What made matters worse was that once they put the IV and the nasal canula in, we weren't able to hold her. So I would just sit in my hospital room, pacing, feeling like I didn't really have a baby. I had given her to the nursery that first night thinking I would get her back in a few short hours, not that she would be isolated from us for days. I'd go to be with her, and those feelings would fade, but I couldn't ever rid myself of them completely because I wasn't able to snuggle her close, to feel her warm little breaths on my cheek. I couldn't smother her with kisses and nurse her. I hadn't even called my friends to tell them yet because I just didn't know what to say. I wanted to post it on facebook like many people do, but I didn't know how to put into words the fact that she had Down Syndrome without giving away my inner angst. I did finally call a few of my closest friends on Christmas day (balling, of course), and they were a source of great encouragement to me. I also received a word of knowledge and encouragement from my friend's sister-in-law that broke my heart and began healing it all at the same time. And then, finally, we got to hold our bundle again.

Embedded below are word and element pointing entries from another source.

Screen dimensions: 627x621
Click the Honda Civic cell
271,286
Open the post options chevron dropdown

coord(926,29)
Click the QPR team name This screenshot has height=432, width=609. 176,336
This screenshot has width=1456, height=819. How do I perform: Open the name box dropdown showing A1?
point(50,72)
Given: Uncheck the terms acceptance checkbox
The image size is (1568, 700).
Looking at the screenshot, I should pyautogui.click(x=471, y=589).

On Christmas day in the evening, I finally got to smell her sweet little baby smell and snuggle her close. Close enough to hear her breathe. And that night God helped me take a breath too. The kind of breath you take when you are going under water and you don't know when you'll come back up. Up until this point, I felt as if I was drowning. I didn't even want to be in the pool. I was gasping for air, trying to get out, just trying to grab the edge of the pool, anything, but God was asking me to take a deep breath and go into the deep end. He was trying to teach me to swim. And when I finally held Ella, I at least agreed to be in the pool. Not that I didn't struggle and flail against Him for the next several months, but slowly, ever so slowly, I began to watch God do a masterful dance in the water and start to take his lead. My strokes were clumsy and choppy at first, but as I let God carry me through the water, this unknown, sometimes terrifying water, I learned a lot about who He is and what He wants me to be too.

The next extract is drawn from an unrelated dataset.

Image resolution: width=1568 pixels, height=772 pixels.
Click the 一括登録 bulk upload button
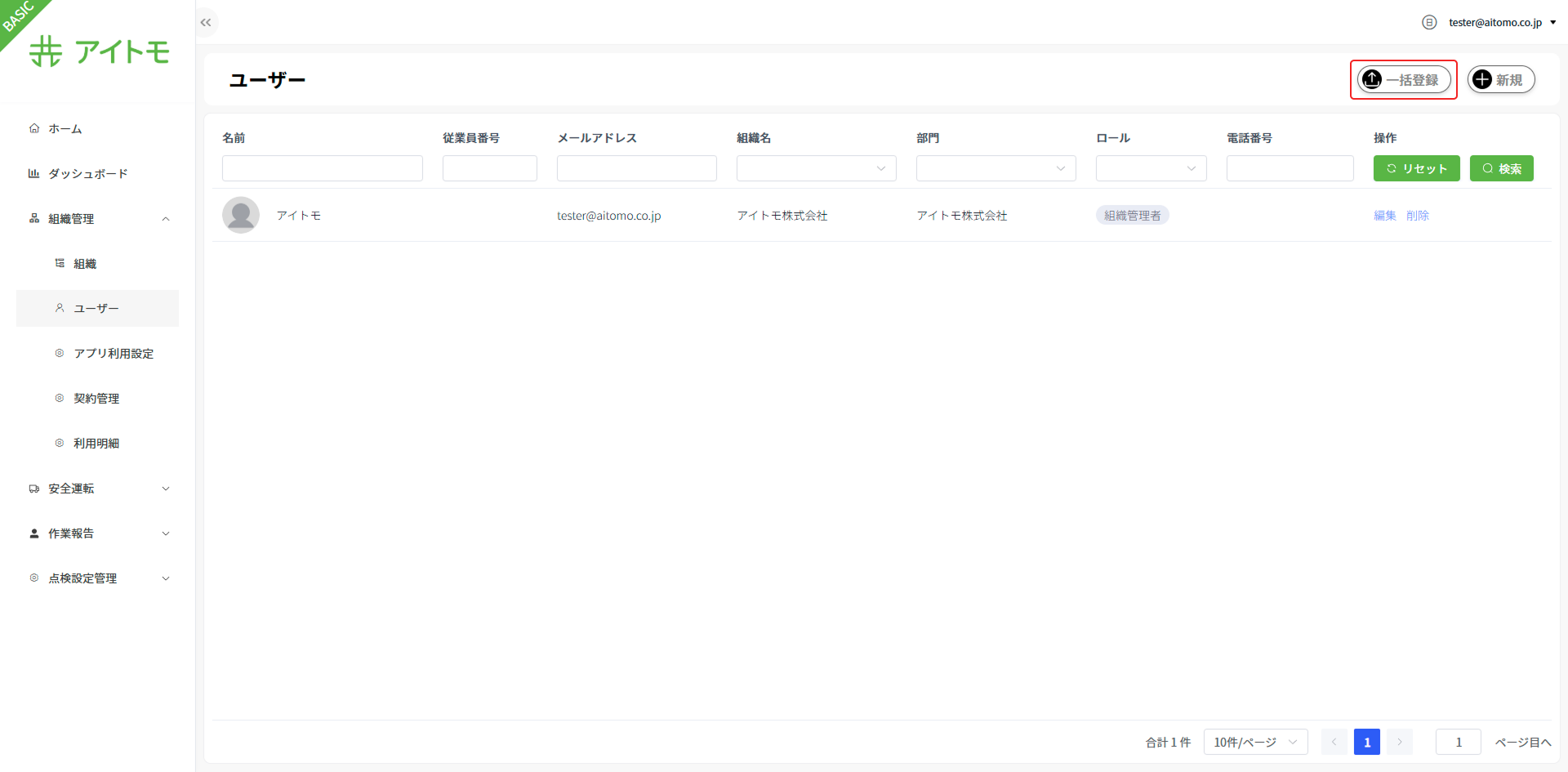(x=1403, y=80)
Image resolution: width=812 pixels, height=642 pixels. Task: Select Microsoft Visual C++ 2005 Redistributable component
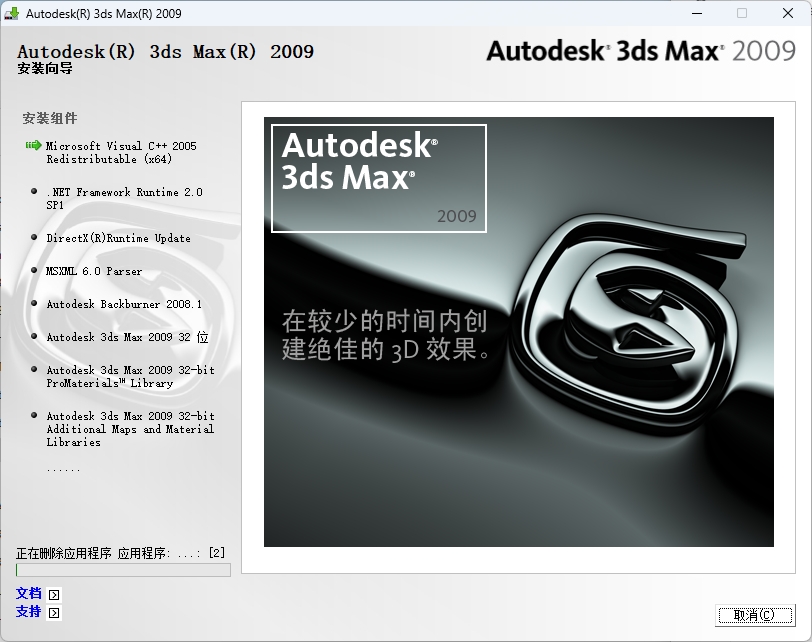coord(121,152)
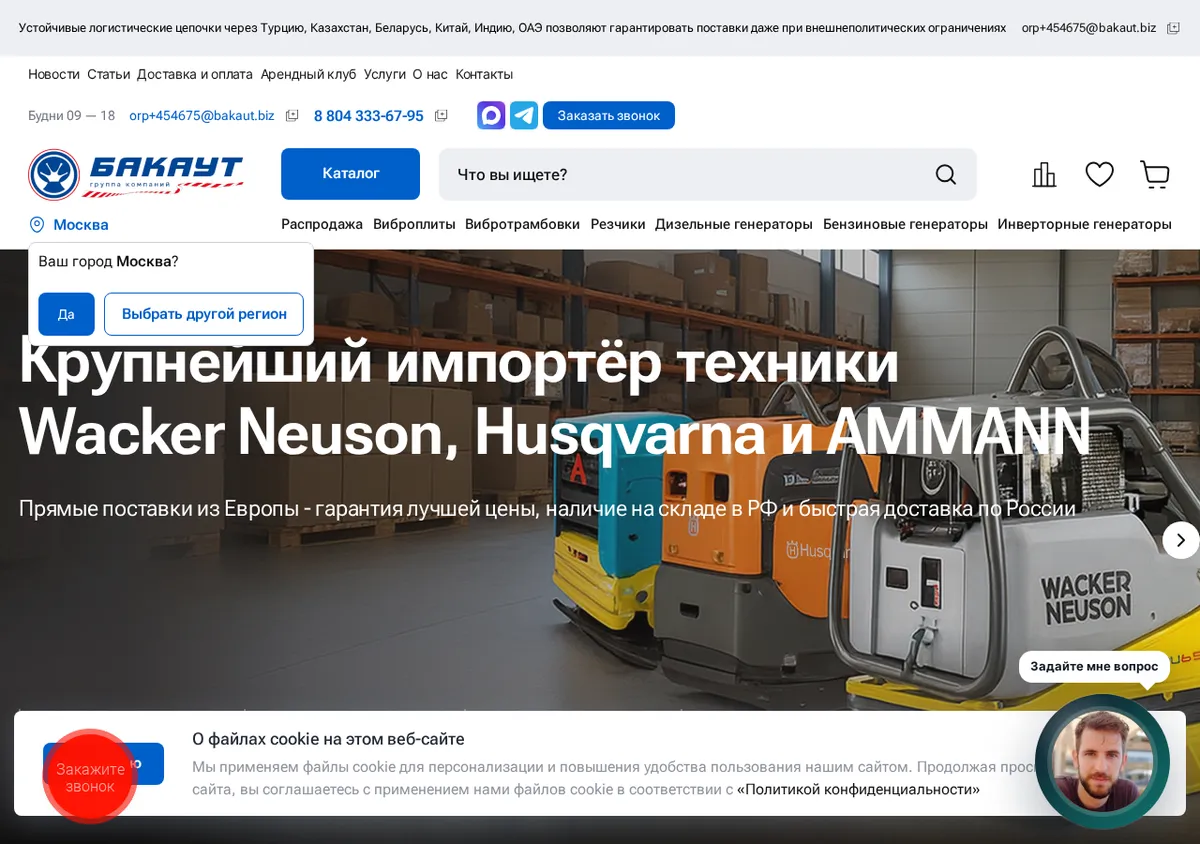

You see, the issue was not with Ella. It was with me. My perception of "perfect" didn't line up with God's. My concept of perfect was when things were under my control, with everything going my way, exactly as I had planned. My idea of a "special" person, even though I didn't know it, was a person who had strong abilities, one who would excel in this world. A person who would meet my expectations that were so worldly: talented, educated, self-sufficient. But now I know that "perfect" is not defined by the world's standards. Even though Ella will walk a different path than I originally thought or even hoped for my daughter, she will be good at all the things that really matter most. Like loving others and enjoying life to the fullest. She is perfectly made, in God's image, just like every person ever created. Her value is not in the grades she will get, the job she will have, or the talents she will acquire. She is valuable because of who she is, just as she is, shining the love of God so brightly to a desperate world. Now that's an important calling!